# Task set
a - Quote the column on Ward Churchill's essay word for word, starting at "Instead, he is" and ending at "hit their targets.".
b - Extend the column on Ward Churchill's essay from the point where it stops.

Johnson:
Churchill not alone in pointing accusatory finger
February 2, 2005
Rocky Mountaion News
I listened to the endless chatter about it on talk radio. I read the news
stories, along with the editorials condemning Ward Churchill's essay. I have
just gotten around to reading what the professor actually wrote.
The University of Colorado professor could have used a good editor. That's
the first thing I noticed. And certainly, he holds back not at all in casting
blame for Sept. 11.
What struck me the most, though, is how familiar it all was. The Eichmann
reference clearly was stupid and was designed to be incendiary. A fair reader
of the essay will not, though, be tripped up by it. In no way was he saying
children, police officers and firefighters deserved to die.
Instead, he is saying they were the enemy's "collateral damage," no different
from the innocent Iraqis, Afghans, Vietnamese and a host of others who have
been killed when our military weapons miss and, sometimes, hit their targets.
The familiarity of what Ward Churchill wrote comes from the books and extensive
articles in national publications that have been written in recent years on
this very subject, with the same accusatory finger for Sept. 11 pointed directly
at the U.S. and its citizenry for closing a blind eye to our country's adventures
overseas.
"(We) now have several thousand of our own disappeareds, and we are badly
mistaken if we think that we in the United States are entirely blameless for
what happened to them.
"The suicidal assassins of Sept. 11, 2001, did not 'attack America,' as
our political leaders and the news media like to maintain; they attacked
American foreign policy."
Chalmers Johnson wrote this in the Nation magazine on Oct. 15, 2001, about
the same time Ward Churchill wrote his essay.
"On the day of the disaster," he continued, "President George W. Bush told
the American people that we were attacked because we are 'a beacon for freedom,'
and because the attackers were 'evil.' In his address to Congress on Sept.

# Provided data
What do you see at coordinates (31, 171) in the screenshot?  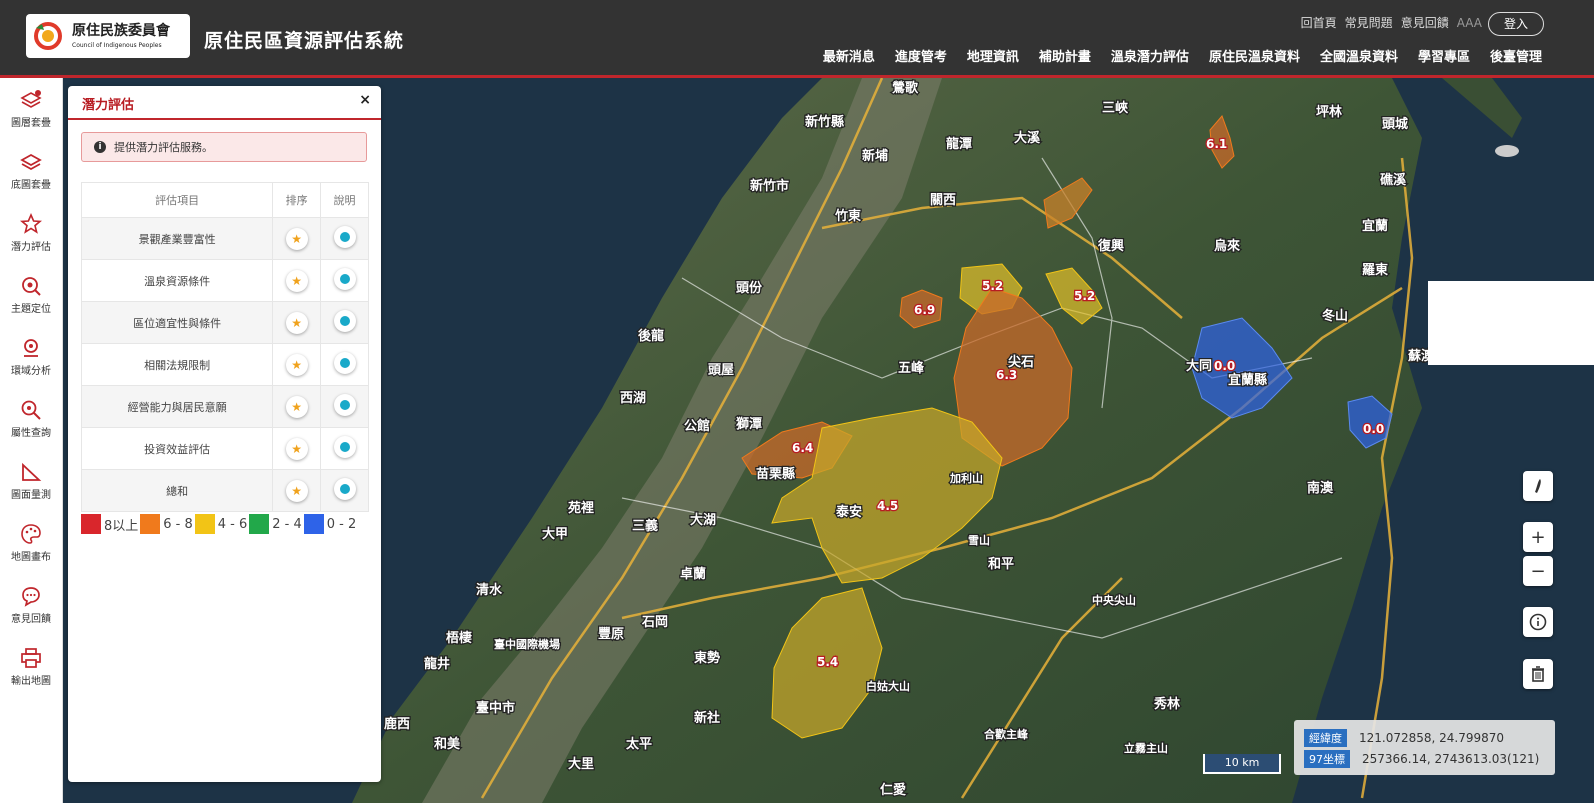 I see `sidebar-item-basemap: 底圖套疊` at bounding box center [31, 171].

# Responses for each task
a -
Instead, he is saying they were the enemy's "collateral damage," no different
from the innocent Iraqis, Afghans, Vietnamese and a host of others who have
been killed when our military weapons miss and, sometimes, hit their targets.

b -
20, he said, 'This is civilization's fight.'
"This attempt to define difficult-to-grasp events as only a conflict over
abstract values - as a 'clash of civilizations,' in current post-cold war
American jargon - is not only disingenuous, but also a way of evading responsibility
for the 'blowback' that America's imperial projects have generated."
The article is equally as devastatingly self-blaming as that written by
Ward Churchill, only much more factually based and eloquently written.
And Chalmers Johnson, president of the Japan Policy Research Institute and
professor emeritus at the University of California at San Diego, has had no
one call for his college position or his life.
The author of 12 books, he is best known for his 2000 book, Blowback: The
Cost and Consequences of American Empire, long a best seller overseas, that
was barely picked up by Americans until after Sept. 11, when it became a best
seller here.
"Blowback" a term invented by the CIA in 1954 to describe possible results
from its operation to overthrow the government of Mohammed Mossadegh in Iran,
refers to the unintended consequences of American policies, few of which,
Chalmers Johnson contends, most Americans even know about.
In the book, he fairly predicts that a Sept. 11 is an inevitability, noting
the only question is where it will be carried out.
He answered his own telephone when I reached him at his San Diego-area home.
He knew of Ward Churchill. His use of the Eichmann reference, he said, "was
a stupid, foolish decision."
"The bond traders and other professionals, you could argue, were part of
the military-industrial complex George Washington and Dwight Eisenhower both
warned about, but to say their deaths were warranted is a bit of a stretch."
The rest of what Ward Churchill wrote "is little different" from what scores
of others, including him, have written.
"I am not endorsing the professor one way or the other. Yet I and so many
others are not alone in our view," Chalmers Johnson said.
"In fact," he adds, "I've actually had quite a favorable response to my
work."
He is 73 years old. "I certainly am not out there trying to get tenure.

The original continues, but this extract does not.